What is required
Every line from the first one in the listing down to the line with "Jarik, Ikat Kepala, dan" should be restated word for word.
=== Section Start ===
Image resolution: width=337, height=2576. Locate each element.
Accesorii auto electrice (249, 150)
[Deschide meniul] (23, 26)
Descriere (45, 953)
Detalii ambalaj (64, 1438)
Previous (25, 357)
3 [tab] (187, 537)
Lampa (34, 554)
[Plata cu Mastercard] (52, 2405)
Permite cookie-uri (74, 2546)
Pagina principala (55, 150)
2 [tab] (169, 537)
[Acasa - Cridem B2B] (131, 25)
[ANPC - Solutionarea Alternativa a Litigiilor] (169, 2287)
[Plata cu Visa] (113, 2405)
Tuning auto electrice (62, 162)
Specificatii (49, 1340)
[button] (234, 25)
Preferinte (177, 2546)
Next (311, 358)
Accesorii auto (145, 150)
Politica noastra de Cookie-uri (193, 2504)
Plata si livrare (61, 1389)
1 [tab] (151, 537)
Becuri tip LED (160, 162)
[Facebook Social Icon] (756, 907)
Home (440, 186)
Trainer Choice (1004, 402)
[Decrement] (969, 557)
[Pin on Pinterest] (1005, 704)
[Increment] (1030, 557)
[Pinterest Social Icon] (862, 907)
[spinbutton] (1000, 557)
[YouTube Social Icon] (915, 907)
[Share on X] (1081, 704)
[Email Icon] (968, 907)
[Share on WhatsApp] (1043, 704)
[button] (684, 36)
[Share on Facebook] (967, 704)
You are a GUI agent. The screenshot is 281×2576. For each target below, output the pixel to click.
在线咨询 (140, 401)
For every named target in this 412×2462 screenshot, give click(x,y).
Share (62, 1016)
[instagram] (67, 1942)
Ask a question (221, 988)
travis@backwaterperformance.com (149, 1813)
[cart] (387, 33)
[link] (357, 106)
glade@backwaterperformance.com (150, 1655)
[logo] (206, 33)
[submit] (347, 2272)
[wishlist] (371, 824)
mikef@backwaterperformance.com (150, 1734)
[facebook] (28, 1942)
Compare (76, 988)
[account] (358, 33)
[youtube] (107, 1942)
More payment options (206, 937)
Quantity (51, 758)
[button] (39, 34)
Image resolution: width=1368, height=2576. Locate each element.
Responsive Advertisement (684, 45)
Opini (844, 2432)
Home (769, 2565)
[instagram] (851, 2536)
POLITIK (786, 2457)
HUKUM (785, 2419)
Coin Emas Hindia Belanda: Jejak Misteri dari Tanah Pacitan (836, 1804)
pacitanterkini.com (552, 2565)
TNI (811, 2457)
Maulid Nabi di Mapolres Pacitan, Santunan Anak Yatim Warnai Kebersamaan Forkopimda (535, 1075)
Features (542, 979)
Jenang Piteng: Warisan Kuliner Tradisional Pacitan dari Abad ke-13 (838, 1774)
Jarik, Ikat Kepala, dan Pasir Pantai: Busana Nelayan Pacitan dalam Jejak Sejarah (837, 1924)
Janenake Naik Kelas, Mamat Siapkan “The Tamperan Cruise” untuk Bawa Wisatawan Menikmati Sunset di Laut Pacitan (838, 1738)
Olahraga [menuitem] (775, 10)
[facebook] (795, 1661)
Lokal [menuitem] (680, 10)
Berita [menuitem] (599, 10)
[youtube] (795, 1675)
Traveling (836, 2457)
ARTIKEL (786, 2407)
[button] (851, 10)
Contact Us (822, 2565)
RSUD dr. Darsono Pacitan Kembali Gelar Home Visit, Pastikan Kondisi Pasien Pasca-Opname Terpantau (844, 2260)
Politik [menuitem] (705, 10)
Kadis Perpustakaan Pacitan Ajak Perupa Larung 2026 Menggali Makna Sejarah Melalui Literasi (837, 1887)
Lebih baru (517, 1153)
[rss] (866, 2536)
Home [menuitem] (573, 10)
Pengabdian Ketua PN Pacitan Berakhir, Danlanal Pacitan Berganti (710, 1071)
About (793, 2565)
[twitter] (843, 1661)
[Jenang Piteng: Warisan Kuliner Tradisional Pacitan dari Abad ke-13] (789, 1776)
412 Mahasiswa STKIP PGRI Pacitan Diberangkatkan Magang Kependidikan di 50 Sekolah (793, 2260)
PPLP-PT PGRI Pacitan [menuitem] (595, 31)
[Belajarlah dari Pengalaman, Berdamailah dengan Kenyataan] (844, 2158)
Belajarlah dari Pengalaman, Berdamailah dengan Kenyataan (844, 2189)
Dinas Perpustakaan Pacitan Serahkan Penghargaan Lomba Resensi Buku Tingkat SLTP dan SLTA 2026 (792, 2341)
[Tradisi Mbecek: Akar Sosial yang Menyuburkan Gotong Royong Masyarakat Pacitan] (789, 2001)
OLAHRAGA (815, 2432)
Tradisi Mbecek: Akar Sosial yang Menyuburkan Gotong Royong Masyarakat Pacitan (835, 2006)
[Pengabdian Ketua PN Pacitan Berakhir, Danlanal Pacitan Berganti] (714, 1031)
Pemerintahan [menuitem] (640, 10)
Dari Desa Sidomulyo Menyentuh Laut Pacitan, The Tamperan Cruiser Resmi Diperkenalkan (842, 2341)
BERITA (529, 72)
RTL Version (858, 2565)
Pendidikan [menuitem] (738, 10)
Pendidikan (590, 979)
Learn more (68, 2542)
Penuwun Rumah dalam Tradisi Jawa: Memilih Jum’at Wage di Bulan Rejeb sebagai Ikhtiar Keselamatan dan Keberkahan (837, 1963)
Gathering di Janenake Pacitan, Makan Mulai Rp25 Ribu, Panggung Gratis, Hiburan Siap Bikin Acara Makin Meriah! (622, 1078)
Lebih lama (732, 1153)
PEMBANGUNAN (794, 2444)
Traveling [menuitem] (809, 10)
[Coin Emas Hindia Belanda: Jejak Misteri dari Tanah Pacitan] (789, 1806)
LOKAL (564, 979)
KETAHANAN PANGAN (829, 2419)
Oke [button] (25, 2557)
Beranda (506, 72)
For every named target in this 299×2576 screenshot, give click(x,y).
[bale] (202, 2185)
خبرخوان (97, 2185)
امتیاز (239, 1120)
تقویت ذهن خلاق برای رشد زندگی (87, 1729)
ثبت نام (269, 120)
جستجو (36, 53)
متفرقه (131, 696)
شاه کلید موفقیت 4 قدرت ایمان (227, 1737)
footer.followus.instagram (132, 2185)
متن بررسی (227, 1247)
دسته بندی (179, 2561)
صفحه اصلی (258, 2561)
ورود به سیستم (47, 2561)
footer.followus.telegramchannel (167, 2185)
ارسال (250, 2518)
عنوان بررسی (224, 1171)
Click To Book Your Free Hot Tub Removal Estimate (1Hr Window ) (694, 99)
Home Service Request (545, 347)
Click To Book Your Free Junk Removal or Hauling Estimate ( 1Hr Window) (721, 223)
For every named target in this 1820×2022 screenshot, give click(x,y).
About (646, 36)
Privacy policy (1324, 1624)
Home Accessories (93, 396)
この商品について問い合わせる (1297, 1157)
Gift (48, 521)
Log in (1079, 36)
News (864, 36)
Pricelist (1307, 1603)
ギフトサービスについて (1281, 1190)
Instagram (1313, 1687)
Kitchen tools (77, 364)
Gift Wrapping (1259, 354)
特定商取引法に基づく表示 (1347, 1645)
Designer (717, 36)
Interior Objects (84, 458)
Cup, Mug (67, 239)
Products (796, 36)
=== Section End ===
Response to this exercise
Image resolution: width=337, height=2576. Locate each element.
Accesorii auto electrice (249, 150)
[Deschide meniul] (23, 26)
Descriere (45, 953)
Detalii ambalaj (64, 1438)
Previous (25, 357)
3 [tab] (187, 537)
Lampa (34, 554)
[Plata cu Mastercard] (52, 2405)
Permite cookie-uri (74, 2546)
Pagina principala (55, 150)
2 [tab] (169, 537)
[Acasa - Cridem B2B] (131, 25)
[ANPC - Solutionarea Alternativa a Litigiilor] (169, 2287)
[Plata cu Visa] (113, 2405)
Tuning auto electrice (62, 162)
Specificatii (49, 1340)
[button] (234, 25)
Preferinte (177, 2546)
Next (311, 358)
Accesorii auto (145, 150)
Politica noastra de Cookie-uri (193, 2504)
Plata si livrare (61, 1389)
1 [tab] (151, 537)
Becuri tip LED (160, 162)
[Facebook Social Icon] (756, 907)
Home (440, 186)
Trainer Choice (1004, 402)
[Decrement] (969, 557)
[Pin on Pinterest] (1005, 704)
[Increment] (1030, 557)
[Pinterest Social Icon] (862, 907)
[spinbutton] (1000, 557)
[YouTube Social Icon] (915, 907)
[Share on X] (1081, 704)
[Email Icon] (968, 907)
[Share on WhatsApp] (1043, 704)
[button] (684, 36)
[Share on Facebook] (967, 704)
You are a GUI agent. The screenshot is 281×2576. For each target below, output the pixel to click.
在线咨询 (140, 401)
For every named target in this 412×2462 screenshot, give click(x,y).
Share (62, 1016)
[instagram] (67, 1942)
Ask a question (221, 988)
travis@backwaterperformance.com (149, 1813)
[cart] (387, 33)
[link] (357, 106)
glade@backwaterperformance.com (150, 1655)
[logo] (206, 33)
[submit] (347, 2272)
[wishlist] (371, 824)
mikef@backwaterperformance.com (150, 1734)
[facebook] (28, 1942)
Compare (76, 988)
[account] (358, 33)
[youtube] (107, 1942)
More payment options (206, 937)
Quantity (51, 758)
[button] (39, 34)
Image resolution: width=1368, height=2576. Locate each element.
Responsive Advertisement (684, 45)
Opini (844, 2432)
Home (769, 2565)
[instagram] (851, 2536)
POLITIK (786, 2457)
HUKUM (785, 2419)
Coin Emas Hindia Belanda: Jejak Misteri dari Tanah Pacitan (836, 1804)
pacitanterkini.com (552, 2565)
TNI (811, 2457)
Maulid Nabi di Mapolres Pacitan, Santunan Anak Yatim Warnai Kebersamaan Forkopimda (535, 1075)
Features (542, 979)
Jenang Piteng: Warisan Kuliner Tradisional Pacitan dari Abad ke-13 (838, 1774)
Jarik, Ikat Kepala, dan Pasir Pantai: Busana Nelayan Pacitan dalam Jejak Sejarah (837, 1924)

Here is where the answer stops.